What you should do
Report every line of the records below that contains the word "step".

:::::

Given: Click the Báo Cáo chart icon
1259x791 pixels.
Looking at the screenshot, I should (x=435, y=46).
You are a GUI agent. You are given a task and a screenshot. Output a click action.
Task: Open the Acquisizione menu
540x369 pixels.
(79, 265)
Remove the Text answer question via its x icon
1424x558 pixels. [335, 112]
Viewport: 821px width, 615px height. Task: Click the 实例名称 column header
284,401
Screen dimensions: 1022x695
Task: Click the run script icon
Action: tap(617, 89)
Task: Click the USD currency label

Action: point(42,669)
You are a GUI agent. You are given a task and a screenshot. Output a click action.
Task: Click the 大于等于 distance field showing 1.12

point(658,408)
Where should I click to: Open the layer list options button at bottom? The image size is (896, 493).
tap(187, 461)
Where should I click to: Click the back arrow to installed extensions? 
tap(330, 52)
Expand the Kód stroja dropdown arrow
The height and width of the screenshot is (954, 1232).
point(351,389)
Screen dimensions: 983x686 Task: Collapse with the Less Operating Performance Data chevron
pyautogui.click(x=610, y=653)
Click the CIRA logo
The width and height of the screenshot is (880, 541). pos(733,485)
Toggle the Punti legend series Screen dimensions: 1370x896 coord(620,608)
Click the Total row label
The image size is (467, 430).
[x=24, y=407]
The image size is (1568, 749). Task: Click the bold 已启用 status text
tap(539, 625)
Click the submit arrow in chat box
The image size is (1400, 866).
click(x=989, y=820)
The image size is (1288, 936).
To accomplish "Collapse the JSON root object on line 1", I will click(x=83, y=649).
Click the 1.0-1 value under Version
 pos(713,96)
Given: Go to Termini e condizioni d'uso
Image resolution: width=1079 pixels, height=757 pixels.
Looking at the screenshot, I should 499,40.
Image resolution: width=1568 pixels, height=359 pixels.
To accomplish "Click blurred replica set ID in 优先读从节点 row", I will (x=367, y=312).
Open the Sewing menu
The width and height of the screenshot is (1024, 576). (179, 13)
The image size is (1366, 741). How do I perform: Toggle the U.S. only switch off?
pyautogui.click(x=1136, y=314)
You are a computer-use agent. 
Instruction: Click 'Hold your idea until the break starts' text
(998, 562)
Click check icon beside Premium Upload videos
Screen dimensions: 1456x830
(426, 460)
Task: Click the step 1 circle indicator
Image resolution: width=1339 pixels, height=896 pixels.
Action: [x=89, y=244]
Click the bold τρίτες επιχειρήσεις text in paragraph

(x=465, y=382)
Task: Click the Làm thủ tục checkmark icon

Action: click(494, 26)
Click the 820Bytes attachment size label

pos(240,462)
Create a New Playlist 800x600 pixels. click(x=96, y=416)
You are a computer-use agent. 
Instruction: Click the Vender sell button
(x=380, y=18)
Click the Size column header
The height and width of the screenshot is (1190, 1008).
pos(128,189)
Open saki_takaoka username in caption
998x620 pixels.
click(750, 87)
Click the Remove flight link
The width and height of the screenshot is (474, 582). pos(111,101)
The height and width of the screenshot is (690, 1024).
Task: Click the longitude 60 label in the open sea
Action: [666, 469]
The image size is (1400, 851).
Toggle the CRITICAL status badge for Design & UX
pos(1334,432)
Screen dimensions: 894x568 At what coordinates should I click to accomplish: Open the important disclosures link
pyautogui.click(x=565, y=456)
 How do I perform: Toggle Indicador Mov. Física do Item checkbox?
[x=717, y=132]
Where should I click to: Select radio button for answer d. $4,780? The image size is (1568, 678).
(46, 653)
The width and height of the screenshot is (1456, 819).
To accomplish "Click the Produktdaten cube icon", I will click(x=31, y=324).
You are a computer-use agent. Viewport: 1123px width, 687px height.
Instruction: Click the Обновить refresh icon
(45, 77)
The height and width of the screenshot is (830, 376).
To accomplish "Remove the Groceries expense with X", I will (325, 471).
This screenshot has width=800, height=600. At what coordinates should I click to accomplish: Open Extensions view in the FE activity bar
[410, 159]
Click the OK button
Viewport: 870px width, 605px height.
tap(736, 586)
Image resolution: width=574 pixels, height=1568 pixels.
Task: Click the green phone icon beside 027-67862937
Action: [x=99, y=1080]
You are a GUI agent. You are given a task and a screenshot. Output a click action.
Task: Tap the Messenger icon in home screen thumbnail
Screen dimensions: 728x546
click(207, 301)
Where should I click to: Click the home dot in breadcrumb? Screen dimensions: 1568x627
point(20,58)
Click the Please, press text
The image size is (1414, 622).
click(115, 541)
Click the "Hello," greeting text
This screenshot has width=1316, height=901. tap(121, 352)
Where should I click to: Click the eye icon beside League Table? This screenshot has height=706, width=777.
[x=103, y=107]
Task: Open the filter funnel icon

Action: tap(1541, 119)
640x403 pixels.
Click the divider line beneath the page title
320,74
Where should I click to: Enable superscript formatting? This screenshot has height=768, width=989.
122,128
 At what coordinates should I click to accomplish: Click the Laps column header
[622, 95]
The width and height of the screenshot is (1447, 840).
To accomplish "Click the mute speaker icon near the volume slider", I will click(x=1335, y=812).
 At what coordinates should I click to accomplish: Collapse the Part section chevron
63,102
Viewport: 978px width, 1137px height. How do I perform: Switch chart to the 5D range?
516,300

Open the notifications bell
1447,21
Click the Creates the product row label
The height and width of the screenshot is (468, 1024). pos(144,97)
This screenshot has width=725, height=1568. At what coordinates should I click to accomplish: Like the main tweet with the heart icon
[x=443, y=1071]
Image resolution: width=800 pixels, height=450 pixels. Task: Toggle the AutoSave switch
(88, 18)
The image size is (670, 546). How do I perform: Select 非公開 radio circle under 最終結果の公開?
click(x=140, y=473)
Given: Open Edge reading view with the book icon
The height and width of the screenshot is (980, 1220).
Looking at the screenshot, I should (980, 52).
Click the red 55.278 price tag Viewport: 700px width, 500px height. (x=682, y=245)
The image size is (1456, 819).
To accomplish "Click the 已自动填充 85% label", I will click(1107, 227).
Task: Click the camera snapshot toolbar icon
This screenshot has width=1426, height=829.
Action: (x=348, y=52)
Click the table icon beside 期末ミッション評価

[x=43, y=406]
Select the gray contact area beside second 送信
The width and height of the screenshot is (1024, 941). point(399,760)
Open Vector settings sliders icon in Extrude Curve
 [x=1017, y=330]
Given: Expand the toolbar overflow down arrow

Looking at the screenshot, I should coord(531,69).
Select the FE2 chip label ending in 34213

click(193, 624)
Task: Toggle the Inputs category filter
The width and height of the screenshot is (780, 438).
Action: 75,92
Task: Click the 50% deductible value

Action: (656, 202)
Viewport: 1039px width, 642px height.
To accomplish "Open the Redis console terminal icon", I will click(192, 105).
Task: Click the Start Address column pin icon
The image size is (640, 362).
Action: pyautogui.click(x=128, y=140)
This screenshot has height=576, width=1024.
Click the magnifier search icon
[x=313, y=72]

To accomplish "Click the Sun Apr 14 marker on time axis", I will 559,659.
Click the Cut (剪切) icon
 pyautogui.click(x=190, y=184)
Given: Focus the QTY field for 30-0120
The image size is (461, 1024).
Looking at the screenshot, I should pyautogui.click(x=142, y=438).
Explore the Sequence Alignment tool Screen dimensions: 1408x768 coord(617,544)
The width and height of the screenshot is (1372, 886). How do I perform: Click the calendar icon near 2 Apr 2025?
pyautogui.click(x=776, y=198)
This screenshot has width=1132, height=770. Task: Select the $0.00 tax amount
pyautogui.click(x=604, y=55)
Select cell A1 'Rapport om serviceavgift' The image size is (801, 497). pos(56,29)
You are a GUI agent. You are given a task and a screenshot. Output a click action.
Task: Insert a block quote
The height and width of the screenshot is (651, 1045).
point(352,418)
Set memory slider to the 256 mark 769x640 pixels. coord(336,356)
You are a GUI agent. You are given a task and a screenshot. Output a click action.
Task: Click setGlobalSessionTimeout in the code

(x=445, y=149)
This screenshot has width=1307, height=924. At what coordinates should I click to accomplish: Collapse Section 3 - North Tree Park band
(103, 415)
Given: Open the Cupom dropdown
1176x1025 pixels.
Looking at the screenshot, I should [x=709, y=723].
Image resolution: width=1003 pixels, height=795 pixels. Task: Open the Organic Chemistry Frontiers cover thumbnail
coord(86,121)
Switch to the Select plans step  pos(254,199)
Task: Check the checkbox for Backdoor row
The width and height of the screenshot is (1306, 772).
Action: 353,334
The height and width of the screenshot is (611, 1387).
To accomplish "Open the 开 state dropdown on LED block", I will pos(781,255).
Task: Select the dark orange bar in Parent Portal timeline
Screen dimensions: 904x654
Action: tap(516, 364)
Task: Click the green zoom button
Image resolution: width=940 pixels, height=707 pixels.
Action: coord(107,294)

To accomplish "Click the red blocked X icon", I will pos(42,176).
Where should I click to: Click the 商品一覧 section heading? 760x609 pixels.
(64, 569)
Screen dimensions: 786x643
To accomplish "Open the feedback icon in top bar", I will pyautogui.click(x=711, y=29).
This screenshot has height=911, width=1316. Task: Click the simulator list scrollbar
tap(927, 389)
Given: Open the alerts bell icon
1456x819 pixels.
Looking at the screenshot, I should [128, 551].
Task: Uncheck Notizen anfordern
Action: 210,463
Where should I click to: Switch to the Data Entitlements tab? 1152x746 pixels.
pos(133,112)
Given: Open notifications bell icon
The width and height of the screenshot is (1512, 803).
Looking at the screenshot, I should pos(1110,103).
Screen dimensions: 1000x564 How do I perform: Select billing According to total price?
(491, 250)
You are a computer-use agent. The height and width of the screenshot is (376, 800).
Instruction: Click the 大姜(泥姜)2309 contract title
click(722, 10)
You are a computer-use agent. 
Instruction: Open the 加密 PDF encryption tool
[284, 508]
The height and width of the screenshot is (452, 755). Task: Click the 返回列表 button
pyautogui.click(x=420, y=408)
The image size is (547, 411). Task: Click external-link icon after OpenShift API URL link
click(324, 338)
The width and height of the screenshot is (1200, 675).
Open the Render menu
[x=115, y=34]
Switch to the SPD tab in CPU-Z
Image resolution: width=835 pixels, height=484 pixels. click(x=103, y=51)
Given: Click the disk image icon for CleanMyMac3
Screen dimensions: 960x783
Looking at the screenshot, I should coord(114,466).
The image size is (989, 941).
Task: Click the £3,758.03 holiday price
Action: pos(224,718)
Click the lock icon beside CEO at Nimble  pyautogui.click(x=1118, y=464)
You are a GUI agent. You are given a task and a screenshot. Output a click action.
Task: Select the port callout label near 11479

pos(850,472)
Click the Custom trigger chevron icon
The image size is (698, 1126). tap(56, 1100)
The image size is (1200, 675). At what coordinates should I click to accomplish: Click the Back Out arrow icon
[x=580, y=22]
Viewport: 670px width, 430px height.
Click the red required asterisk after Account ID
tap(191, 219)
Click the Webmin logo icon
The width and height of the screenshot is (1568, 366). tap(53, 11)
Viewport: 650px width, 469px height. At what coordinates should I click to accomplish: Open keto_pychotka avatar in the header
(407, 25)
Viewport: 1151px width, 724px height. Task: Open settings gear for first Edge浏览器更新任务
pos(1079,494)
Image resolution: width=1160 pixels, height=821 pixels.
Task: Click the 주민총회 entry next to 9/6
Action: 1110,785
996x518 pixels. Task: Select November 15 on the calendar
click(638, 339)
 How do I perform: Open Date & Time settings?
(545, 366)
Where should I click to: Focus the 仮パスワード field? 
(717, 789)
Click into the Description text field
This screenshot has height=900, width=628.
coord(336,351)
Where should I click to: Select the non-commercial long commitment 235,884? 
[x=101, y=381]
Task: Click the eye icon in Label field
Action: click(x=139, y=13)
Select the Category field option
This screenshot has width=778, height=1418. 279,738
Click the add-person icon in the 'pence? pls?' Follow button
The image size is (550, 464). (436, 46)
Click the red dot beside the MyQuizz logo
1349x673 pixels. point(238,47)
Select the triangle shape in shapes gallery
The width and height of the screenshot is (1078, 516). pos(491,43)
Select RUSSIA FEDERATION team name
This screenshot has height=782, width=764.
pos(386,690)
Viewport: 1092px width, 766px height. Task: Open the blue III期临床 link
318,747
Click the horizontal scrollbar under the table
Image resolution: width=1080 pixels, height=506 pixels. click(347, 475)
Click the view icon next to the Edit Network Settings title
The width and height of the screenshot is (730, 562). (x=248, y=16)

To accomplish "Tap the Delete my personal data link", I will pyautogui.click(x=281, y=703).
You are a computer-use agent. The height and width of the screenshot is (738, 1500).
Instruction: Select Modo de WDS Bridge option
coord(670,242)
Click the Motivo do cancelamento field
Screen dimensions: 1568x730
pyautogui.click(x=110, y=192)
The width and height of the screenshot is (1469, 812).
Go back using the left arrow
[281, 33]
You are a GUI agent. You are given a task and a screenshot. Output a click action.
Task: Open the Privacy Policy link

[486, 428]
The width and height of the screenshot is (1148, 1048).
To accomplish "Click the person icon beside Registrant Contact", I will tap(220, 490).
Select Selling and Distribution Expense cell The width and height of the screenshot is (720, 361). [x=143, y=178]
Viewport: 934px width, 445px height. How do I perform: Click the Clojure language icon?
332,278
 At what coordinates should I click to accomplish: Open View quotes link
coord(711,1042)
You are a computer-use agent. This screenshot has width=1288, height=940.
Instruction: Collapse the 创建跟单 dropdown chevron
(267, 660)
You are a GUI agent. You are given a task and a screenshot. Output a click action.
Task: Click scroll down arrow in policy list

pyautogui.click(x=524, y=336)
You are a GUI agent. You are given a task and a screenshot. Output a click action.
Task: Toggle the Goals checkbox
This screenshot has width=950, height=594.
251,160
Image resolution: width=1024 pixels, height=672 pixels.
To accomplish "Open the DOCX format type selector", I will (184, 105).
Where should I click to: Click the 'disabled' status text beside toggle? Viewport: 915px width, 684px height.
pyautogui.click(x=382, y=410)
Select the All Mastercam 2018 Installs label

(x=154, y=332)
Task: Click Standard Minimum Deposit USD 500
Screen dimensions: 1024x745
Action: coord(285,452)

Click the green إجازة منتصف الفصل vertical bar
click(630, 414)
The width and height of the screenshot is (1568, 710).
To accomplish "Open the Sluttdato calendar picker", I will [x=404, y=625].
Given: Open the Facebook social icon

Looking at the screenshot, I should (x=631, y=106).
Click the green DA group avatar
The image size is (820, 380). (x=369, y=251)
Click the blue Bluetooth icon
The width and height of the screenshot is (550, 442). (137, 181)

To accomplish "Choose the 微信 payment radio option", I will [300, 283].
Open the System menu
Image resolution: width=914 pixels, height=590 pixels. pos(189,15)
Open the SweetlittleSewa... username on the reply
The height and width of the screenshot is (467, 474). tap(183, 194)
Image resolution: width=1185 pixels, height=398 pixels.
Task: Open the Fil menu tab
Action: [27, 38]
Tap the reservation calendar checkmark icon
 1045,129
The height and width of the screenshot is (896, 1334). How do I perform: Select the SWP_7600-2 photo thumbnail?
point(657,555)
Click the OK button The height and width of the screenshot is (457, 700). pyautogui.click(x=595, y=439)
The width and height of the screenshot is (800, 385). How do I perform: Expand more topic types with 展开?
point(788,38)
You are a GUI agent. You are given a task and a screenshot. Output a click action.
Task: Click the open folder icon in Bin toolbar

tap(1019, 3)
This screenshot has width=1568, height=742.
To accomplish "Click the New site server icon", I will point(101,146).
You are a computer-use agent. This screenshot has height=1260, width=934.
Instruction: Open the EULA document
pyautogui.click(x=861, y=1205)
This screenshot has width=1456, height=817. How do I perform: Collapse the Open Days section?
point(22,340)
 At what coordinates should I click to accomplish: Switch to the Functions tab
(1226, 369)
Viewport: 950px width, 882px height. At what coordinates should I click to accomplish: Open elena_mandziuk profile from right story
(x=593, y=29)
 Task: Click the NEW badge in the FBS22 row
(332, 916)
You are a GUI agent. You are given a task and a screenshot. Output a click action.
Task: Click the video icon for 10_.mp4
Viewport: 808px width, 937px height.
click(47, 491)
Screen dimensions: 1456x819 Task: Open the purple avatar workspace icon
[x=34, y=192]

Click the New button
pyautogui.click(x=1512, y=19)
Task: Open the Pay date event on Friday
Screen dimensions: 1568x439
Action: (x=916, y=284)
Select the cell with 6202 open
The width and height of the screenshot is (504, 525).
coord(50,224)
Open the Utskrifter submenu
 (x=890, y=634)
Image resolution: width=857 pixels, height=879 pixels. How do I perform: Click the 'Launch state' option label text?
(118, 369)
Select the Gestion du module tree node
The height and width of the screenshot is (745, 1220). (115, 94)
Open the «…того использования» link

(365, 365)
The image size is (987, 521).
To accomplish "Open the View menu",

:::::

Your response
Task: Click the step 1 circle indicator
Switch to the Select plans step  pos(254,199)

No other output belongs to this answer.